Christine M. Kusminski, Ph.D., Associate Professor of Internal Medicine (left), and Xinxin Yu, M.D., Research Scientist, are studying the effects of the glucose-dependent insulinotropic polypeptide receptor (GIPR) on fat cells as a possible therapy for obesity.
“Our study brings GIPR in fat cells to light as a meaningful target for the development of future therapeutic interventions for the treatment of obesity and its associated metabolic diseases,” said Dr. Christine M. Kusminski, Associate Professor of Internal Medicine at UT Southwestern.
Key findings
The researchers genetically engineered the fat cells of obese mice to overproduce GIPR, resulting in a 35% reduction in body weight within two weeks. In normal-weight mice, increased GIPR activity prevented obesity when fed a high-fat diet.
Further investigation revealed that GIPR in fat cells activated energy-intensive pathways involving sarco/endoplasmic reticulum calcium ATPase (SERCA). This process burned excess ATP, a molecule used for energy, without transporting calcium, creating a mechanism for increased energy expenditure and weight loss.
Notably, when GIPR overproduction was halted after several weeks, the mice did not regain their lost weight. This “metabolic memory” differs from the rapid weight regain often seen when humans discontinue existing weight-loss medications.

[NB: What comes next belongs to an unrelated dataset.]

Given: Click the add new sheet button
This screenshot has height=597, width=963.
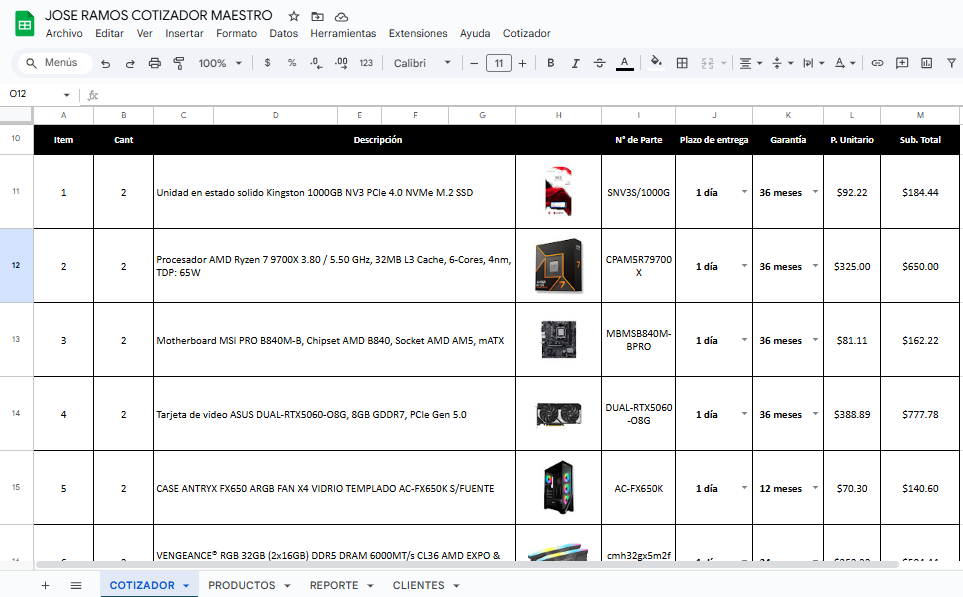Looking at the screenshot, I should 45,585.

This immunofluorescence image shows the energy-wasting SERCA protein fat tissue overexpressing the GIP receptor. Credit: UT Southwestern
“Having a better understanding of how GIPR operates in fat cells helps to explain why targeting GIPR, in addition to GLP-1R, causes individuals with obesity to lose more weight than those who take GLP-1R drugs,” Dr. Kusminski noted.
Broader context and future directions
Lilly, which supported this research with grants along with the NIH, has developed tirzepatide (Mounjaro/Zepbound), a blockbuster dual GIP/GLP-1 receptor agonist generating over $4.3B in quarterly sales. One of the most successful pharma products in recent memory, along with semaglutide from Novo Nordisk, tirzepatide has fared well in a variety of clinical trials. In one, it supported an average weight reduction of up to 20.9% over 72 weeks and in another, it cut the risk of progressing from prediabetes to type 2 diabetes by 94% in individuals with obesity or overweight.
The study builds on previous research into drugs targeting incretin hormone receptors, such as GLP-1R and GIPR, which regulate appetite and metabolic processes. While GLP-1R-based therapies have been FDA-approved for obesity treatment, combining GLP-1R and GIPR has shown greater efficacy in clinical trials. The role of GIPR, however, remains under-explored.
Dr. Kusminski and her team aim to develop therapies that target GIPR as a standalone treatment or as part of multi-receptor agonist drugs. “Drugs that focus on the GIPR alone, or as a critical part of multi-agonist drugs, could represent a powerful approach to help people lose weight,” she said.
Contributors and funding
Other contributors to the study include Dr. Philipp Scherer, Director of the Touchstone Center for Diabetes Research, and several researchers from the Touchstone Center. The work was supported by grants from Eli Lilly and Co. and the National Institutes of Health.
These findings underscore the potential of GIPR-focused therapies to address obesity and metabolic disorders, providing a foundation for future clinical applications.